### [RECORD SET]
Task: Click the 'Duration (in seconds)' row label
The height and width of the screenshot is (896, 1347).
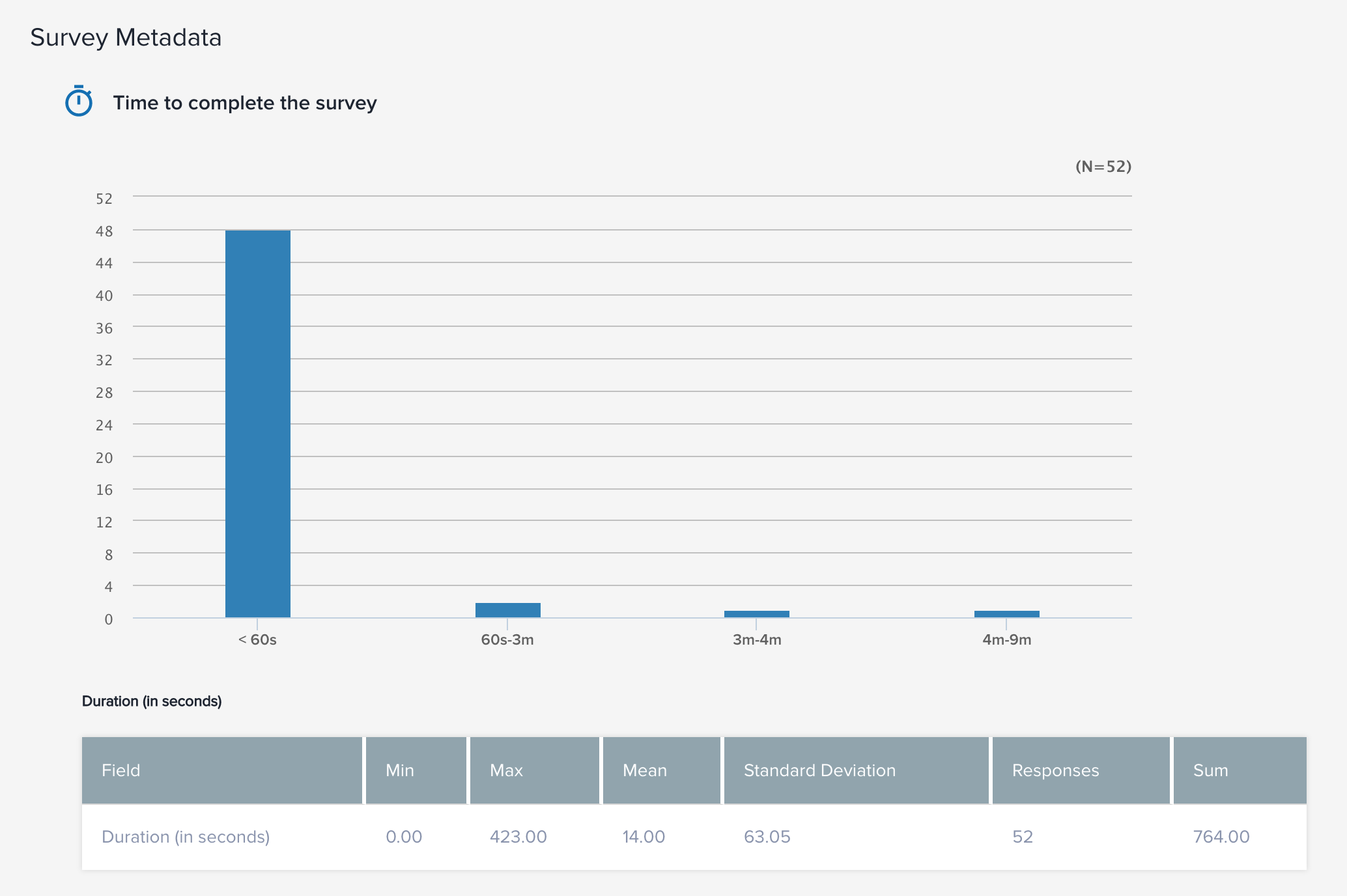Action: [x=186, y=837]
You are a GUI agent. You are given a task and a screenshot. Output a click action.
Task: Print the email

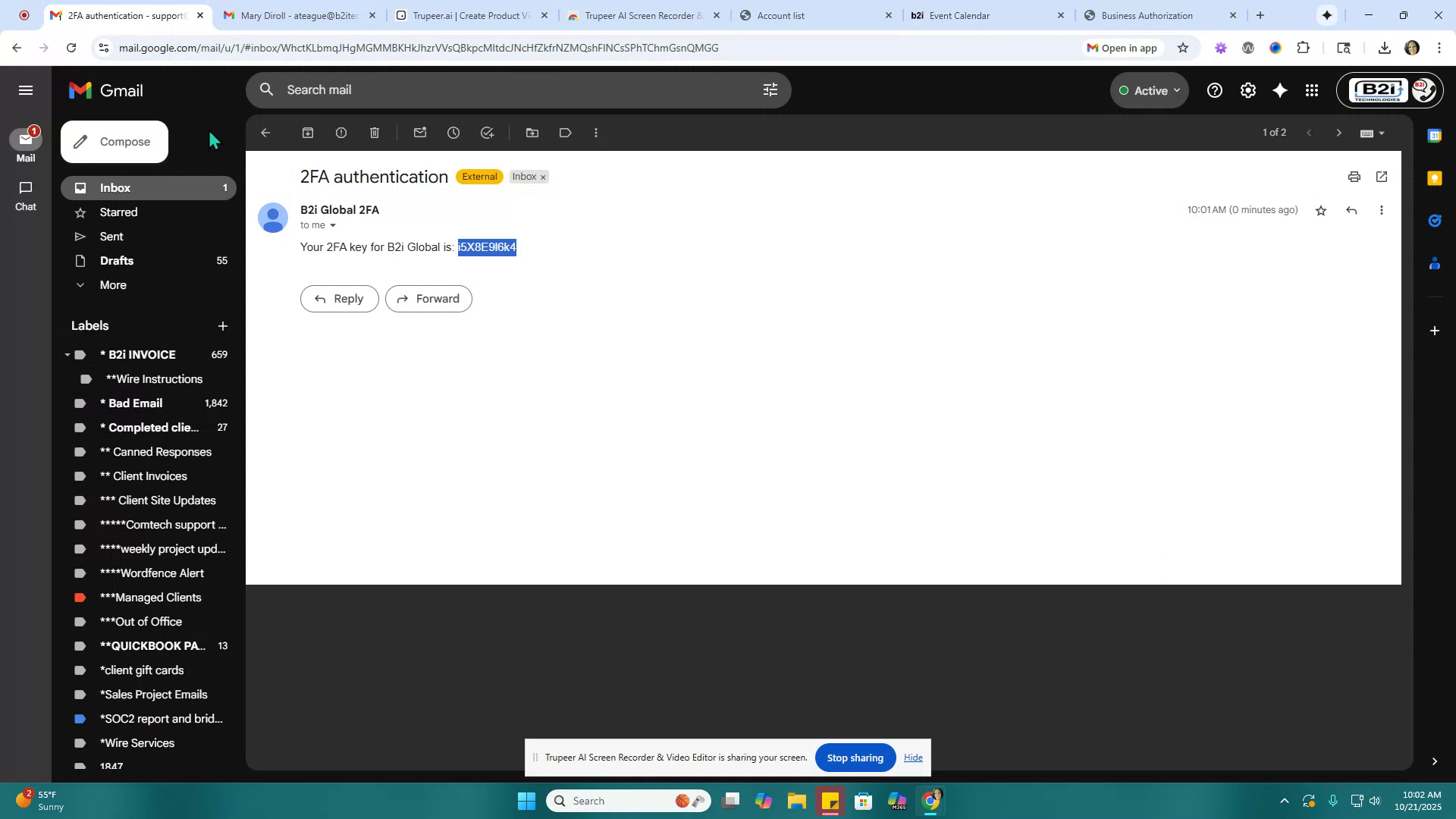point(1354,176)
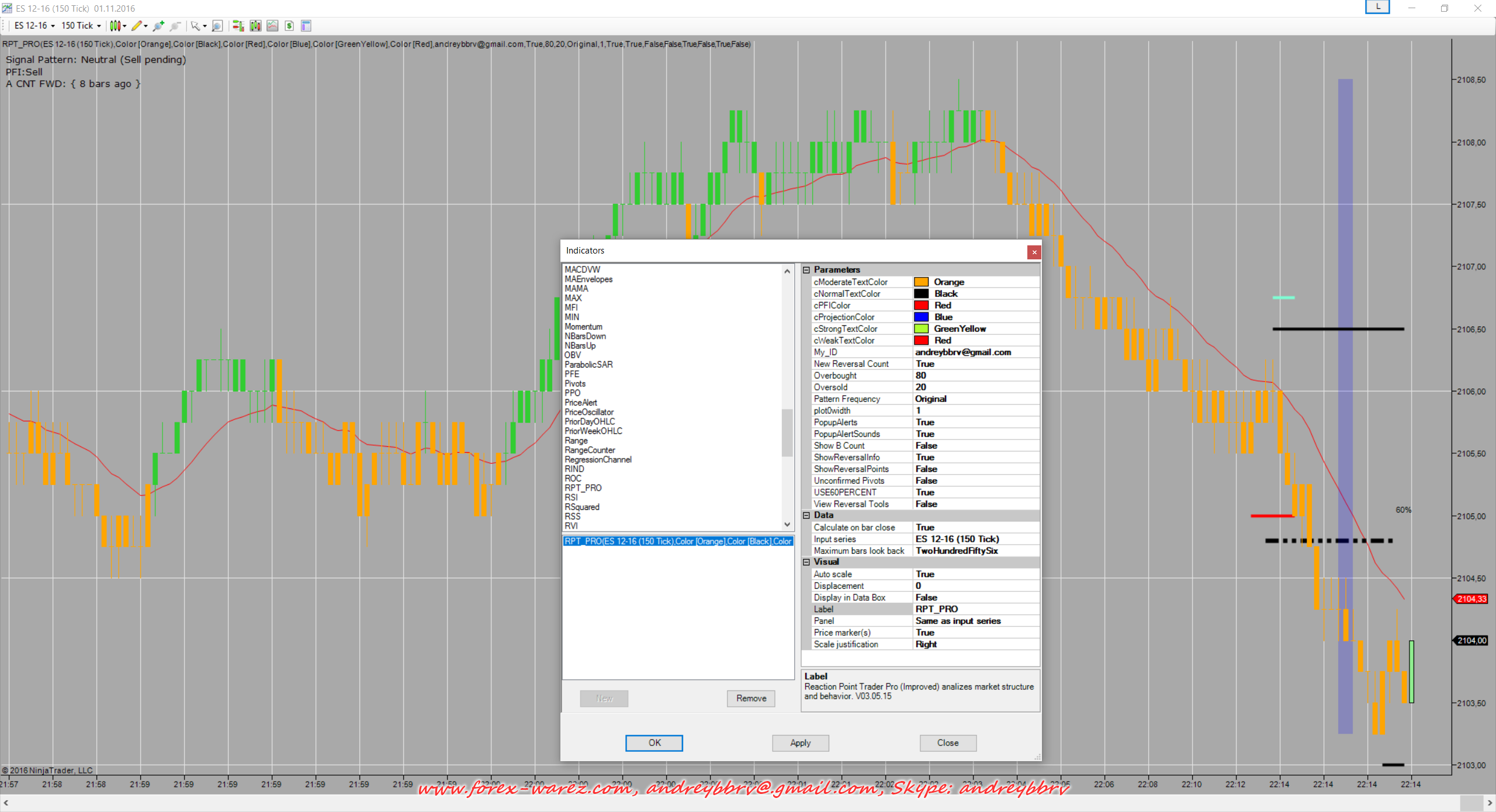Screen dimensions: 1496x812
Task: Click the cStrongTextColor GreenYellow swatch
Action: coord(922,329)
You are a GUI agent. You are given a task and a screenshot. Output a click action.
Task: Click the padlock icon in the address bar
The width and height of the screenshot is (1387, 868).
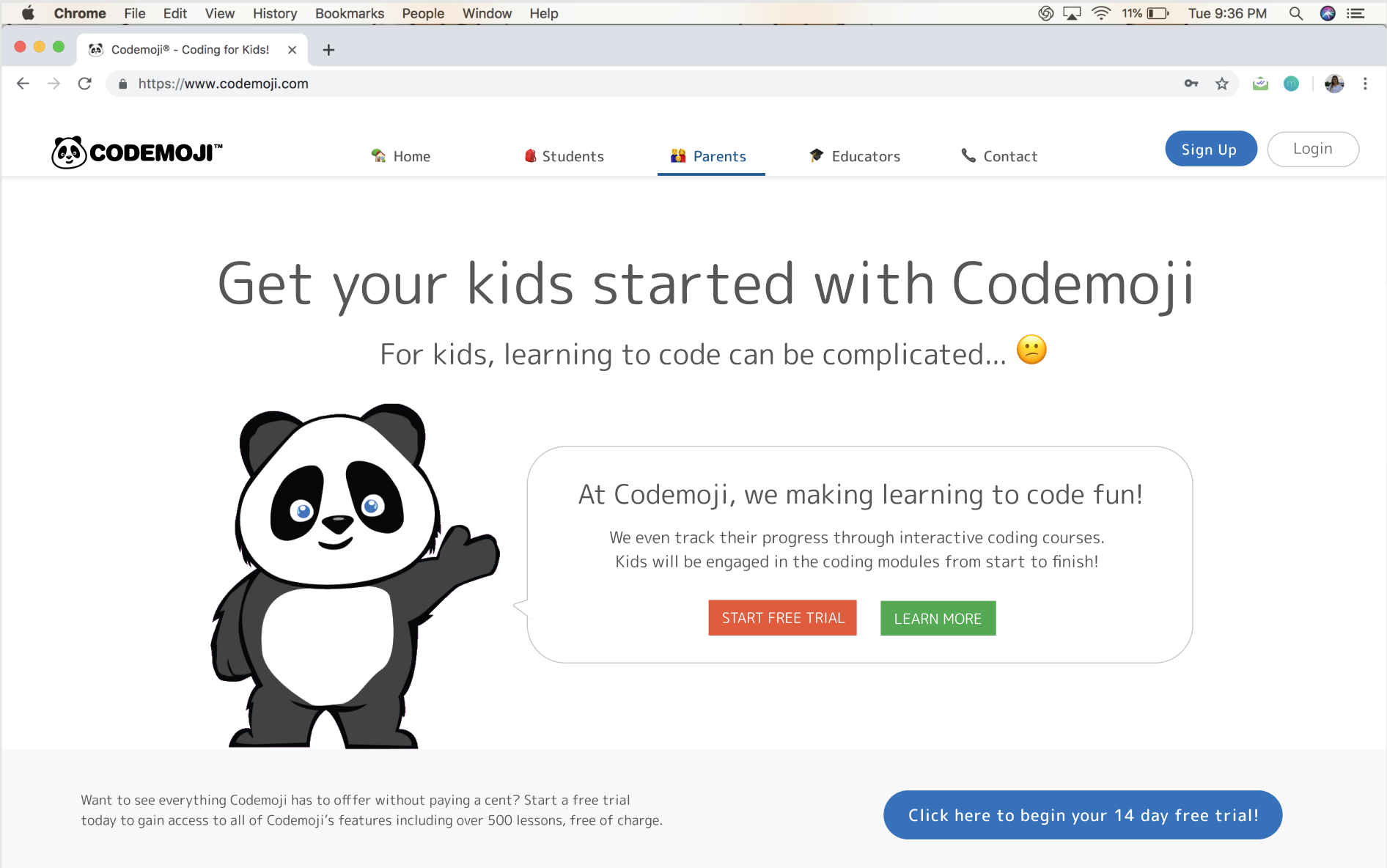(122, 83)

### [WHAT YOU SHOULD DO]
Drop the pictures, then reproduce exactly the lines from the one with "The height and" through the final line of the listing.

### [RESPONSE AREA]
The height and width of the screenshot is (896, 1347).
Action: [x=186, y=837]
You are a GUI agent. You are given a task and a screenshot. Output a click action.
Task: Print the email

point(1354,176)
Screen dimensions: 1496x812
Task: Click the cStrongTextColor GreenYellow swatch
Action: coord(922,329)
You are a GUI agent. You are given a task and a screenshot. Output a click action.
Task: Click the padlock icon in the address bar
The width and height of the screenshot is (1387, 868).
(122, 83)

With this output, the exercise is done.